Category 3: Using AI for cyber defense

This use case has similarities to the previous use case. Namely, the AI agent is deployed within the network. However, there are enough distinguishing characteristics that it deserves its own use case. Specifically, when organizations utilize AI agents in their cybersecurity defense programs, those agents may be deployed as 1st, 2nd, or 3rd party. Also, the types of data that the agent will have access to are significantly different from the previous use case. There are many ways in which organizations can use agents to automate and streamline cyber defense: log analysis, anomaly detection, event triage, automated response, compliance review, etc.

As with the previous use case, there are inherent risks to using these tools; however, the risks differ based on the purpose of the tooling. For example, the previous category may be concerned with handling data leaks, whereas this category may be concerned with reducing false negatives when analyzing event logs.

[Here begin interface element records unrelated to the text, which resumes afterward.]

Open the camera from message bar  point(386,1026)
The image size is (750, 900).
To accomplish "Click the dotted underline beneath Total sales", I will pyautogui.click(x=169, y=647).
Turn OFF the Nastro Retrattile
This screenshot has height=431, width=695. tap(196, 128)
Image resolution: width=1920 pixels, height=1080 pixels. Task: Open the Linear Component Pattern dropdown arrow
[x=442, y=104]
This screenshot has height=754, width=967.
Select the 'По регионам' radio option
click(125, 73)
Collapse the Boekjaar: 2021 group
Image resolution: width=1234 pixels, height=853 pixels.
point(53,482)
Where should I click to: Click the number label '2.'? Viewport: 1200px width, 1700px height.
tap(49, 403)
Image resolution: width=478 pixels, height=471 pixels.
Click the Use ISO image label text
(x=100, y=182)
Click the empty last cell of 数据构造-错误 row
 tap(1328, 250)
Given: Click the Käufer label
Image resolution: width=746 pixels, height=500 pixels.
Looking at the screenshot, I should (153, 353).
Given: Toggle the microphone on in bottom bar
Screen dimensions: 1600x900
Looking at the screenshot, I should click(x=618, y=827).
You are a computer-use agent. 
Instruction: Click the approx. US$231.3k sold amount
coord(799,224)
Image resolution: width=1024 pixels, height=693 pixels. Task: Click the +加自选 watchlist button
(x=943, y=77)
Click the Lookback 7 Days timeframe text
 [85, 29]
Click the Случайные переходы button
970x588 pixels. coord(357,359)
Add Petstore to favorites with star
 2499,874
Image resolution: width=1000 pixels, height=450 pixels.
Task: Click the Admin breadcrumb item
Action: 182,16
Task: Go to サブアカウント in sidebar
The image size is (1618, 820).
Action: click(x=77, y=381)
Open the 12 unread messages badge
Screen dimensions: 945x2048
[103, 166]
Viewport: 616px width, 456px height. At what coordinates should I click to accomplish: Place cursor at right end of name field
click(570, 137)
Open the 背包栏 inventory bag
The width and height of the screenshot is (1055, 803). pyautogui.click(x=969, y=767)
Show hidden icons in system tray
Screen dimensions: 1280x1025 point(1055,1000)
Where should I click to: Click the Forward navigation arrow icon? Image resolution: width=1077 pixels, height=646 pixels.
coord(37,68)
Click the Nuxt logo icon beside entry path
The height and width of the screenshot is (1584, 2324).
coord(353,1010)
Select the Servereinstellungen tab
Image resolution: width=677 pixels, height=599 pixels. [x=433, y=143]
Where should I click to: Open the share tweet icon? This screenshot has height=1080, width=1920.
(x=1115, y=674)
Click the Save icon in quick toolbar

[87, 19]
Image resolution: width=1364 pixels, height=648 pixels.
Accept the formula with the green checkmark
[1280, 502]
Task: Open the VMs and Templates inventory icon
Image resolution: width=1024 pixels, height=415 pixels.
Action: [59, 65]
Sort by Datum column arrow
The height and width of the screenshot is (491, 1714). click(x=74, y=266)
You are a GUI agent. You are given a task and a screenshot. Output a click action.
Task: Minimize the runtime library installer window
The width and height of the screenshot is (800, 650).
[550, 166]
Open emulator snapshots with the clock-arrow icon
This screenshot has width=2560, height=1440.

Category 4: Using AI for cyber offense

The final use case is an exercise in knowing your opponent. The use of AI agents to drive the volume, veracity, velocity, variety, and value of data has pushed red team vs blue team to new levels. Phishing attacks are more believable and DDoS attacks are more potent, and the rise of AI agents as threats themselves has turned cybersecurity risk management into a multi-theater operation. For example, the number one penetration tester right now is an XBOW AI agent. Furthermore, there is groundbreaking research coming out of Anthropic, Amazon’s AI arm, which details their findings on AI blackmailing users under specific conditions. Whatever the attack vector, AI is demonstrably accelerating innovation in the offensive cybersecurity space. Therefore, cybersecurity risk management will need to adapt even faster.

Next steps

Now that we have segmented the intersection of the cybersecurity risk management and AI space, we must identify, evaluate, and prioritize the risks. Furthermore, we have to develop risk response strategies for those risks. We’ll discuss the next steps in future articles and update this space to link to those articles.

(No AI labor was knowingly used in the creation of this post.)